MUSCAT // Shopkeepers at the Muttrah souq, one of the most popular tourist spots in Muscat, half-heartedly call out to passers-by to try to tempt them in, as the rich scent of frankincense drifts through the maze of stores selling trinkets, traditional Omani hats and spices.
Sales to tourists this season have declined, shopkeepers say, as the spending power of the visitors, who mainly come from the UK, Germany and Italy, has weakened.
"The people continue to come, but they are not purchasing like before," said Sidhique Moidu, the manager of Kashmir Garments. "The reason is the global economic crisis."
His shop has hundreds of pashmina scarves, ranging in price from 1 Omani rial (Dh9) to 1,200 rials.
Rajan Chowdhury, a shop assistant at Silver World, which offers an array of goods including camel ornaments and belly-dancing costumes, also said that sales to tourists were "not like before … because of the depression".
Oman is heavily dependent on Europe for tourists. Some 1.6 million tourists visit Oman each year, accounting for more than 2 per cent of its economy. The industry directly employs about 35,000 people.The number is expected to increase to 50,000 by 2021, according to the World Travel and Tourism Council.
For several months of last year, protests took place in Oman, prompting cancellations and putting off a number of potential visitors. But this year, it is economic weakness in Europe that is dragging business down, hoteliers say.
"This year is softer than it was in January, February last year, which was prior to any disruption in Oman," said Peter Donlevy, the director of sales and marketing at the Shangri-La Barr Al Jissah Resort & Spa in Muscat.
"We're looking at economic considerations in Europe now rather than things in the region.
"I think there's other things that have happened in the global world, particularly out of the UK, being our primary market, where they've got their own economic situation … that has a greater impact on people travelling out of the UK, rather than any perceived security issues in Oman."
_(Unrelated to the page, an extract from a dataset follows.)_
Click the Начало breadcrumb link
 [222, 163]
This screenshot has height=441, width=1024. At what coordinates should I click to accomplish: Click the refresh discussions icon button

There was a decline in occupancy as the resort, which consists of three luxury hotels, of between 3 to 5 percentage points last year compared with the previous year, he said.
But despite weakness in Europe, Mr Donlevy remains optimistic that business will be better, in part because the number of guests from the GCC is on the rise. Last year, the resort had an increase of about 5,000 room nights from guests from the GCC - both expats and nationals.
The increase could have been helped by regional unrest, as countries such as Bahrain were largely avoided, he said. As well as actively trying to attract more tourists from the GCC, the resort is trying to diversify its customer base by turning to countries such as India and Turkey, Mr Donlevy said.
Oman's ministry of tourism is still forecasting 10 per cent growth in tourism this year.
Salim Al Harthy, a sales manager at the InterContinental hotel in Muscat, said leisure travel has declined but that corporate business coming mainly from the Gulf region has held up well and is keeping the hotel occupied this week.
The manager of another business hotel also said that bookings were strong.
"The occupancy is running in the range of 80 per cent, which is far higher than we did at any time in 2011," said Manu Madan, the general manager of the City Seasons Hotel Muscat, which opened last March. "Corporate activities are on the peak … Conferences are being done and those could have been held elsewhere, but Muscat is benefiting."